I am on my second turning adapter, and have had 3 TWC tech visits and several calls with cable card support. The TWC techs do not have a clue what they are doing. The cable card techs seem quite knowledgeable, but getting the TWC techs to work with them is challenging. 

I was having problems with pixelation. The last tech added an amplifier and increased tuner/fdc/rdc to 7/13/34. Now I am getting black screens on some channels. A cable card tech told me the desired range is -7 to +7 for tuner and fdc, and 35 to 55 for RDC. What values are known to work well with the Bolt?


----------



## georgeorwell86 (Sep 15, 2015)

wmcneil said:


> I am on my second turning adapter, and have had 3 TWC tech visits and several calls with cable card support. The TWC techs do not have a clue what they are doing. The cable card techs seem quite knowledgeable, but getting the TWC techs to work with them is challenging.
> 
> I was having problems with pixelation. The last tech added an amplifier and increased tuner/fdc/rdc to 7/13/34. Now I am getting black screens on some channels. A cable card tech told me the desired range is -7 to +7 for tuner and fdc, and 35 to 55 for RDC. What values are known to work well with the Bolt?

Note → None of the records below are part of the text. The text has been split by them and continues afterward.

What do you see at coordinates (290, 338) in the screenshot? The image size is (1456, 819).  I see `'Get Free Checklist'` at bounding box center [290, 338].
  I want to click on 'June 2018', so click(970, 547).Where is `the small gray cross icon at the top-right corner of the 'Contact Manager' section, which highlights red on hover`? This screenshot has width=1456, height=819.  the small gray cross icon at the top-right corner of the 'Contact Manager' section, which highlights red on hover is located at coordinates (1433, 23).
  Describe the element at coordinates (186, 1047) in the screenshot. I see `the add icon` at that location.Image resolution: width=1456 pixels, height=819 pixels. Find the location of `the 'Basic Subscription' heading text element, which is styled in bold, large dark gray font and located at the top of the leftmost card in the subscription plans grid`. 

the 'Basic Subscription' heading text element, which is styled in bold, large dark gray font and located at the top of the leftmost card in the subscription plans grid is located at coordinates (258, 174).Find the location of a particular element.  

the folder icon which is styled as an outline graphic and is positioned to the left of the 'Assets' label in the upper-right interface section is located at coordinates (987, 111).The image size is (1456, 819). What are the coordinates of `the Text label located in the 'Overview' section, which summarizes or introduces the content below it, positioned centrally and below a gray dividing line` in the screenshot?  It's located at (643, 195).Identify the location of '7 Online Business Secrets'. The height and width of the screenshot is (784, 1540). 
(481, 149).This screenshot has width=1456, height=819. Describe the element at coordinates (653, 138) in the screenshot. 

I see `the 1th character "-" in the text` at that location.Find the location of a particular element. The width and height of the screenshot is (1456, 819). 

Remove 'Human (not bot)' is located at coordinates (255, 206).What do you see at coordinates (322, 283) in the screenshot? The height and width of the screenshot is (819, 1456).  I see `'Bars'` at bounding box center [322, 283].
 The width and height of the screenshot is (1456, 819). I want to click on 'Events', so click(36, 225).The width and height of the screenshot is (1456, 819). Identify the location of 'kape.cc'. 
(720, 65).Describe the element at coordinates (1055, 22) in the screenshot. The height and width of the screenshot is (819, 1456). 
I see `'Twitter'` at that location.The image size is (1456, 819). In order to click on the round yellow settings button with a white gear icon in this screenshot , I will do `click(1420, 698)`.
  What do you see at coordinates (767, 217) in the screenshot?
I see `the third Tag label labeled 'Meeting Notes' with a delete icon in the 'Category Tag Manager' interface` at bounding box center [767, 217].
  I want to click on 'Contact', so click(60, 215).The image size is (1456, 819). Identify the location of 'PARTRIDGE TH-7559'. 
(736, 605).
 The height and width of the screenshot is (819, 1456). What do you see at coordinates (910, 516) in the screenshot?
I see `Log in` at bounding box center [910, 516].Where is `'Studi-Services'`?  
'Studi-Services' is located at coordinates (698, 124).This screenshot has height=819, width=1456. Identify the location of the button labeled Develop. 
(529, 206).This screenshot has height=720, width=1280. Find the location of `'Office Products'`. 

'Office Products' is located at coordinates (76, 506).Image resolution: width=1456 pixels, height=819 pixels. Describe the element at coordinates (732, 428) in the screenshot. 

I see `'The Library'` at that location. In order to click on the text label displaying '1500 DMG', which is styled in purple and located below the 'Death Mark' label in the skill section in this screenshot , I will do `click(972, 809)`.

I don't remember my FDC, but my tuner is consistently at 0 and my RDC hovers close to 50. Any pic probs I have are related to TWC compression more than anything else. AMC and Syfy goes from tolerable to barely watchable!


----------



## Player1138 (Oct 1, 2015)

I do not think this will help, but I will outline an issue I was having with the TWC Tuner.

I had the following hook up.
Coax from Wall - Splitter. Then from the splitter one coax went to tuner and the other to Tivo. I set it up this way as I read it was better to do that than use the tuner to as a pass through.

Well with that setup initially I was having trouble getting all of the channels.

I called TWC support and they tried to do some box reset. It never worked so they said my box must be bad.

Got a new box. Same problem.

Tech comes out and has no idea what is going on. We eventually just hooked up the tuner to be a pass-through device. So coax from wall to tuner from tuner to TiVo.

This solved all the problems.


----------



## wmcneil (Oct 30, 2015)

tuning adapter values tuner/fdc/rdc of -4/2/32 seem to be working....I have a splitter before the tuning adapter, because the tuning adapter RF output is not working (no picture at all). Many others have reported that the amp in the tuning adapter is poor....all three twc techs so far do not understand the tuning adapter, nor do they communicate with the cable card techs....As many others have said, using TWC with a tuning adapter is very painful.


----------



## krkaufman (Nov 25, 2003)

Curious... Are you using MoCA for networking?


----------



## wmcneil (Oct 30, 2015)

krkaufman said:


> Curious... Are you using MoCA for networking?


No, moca is off


----------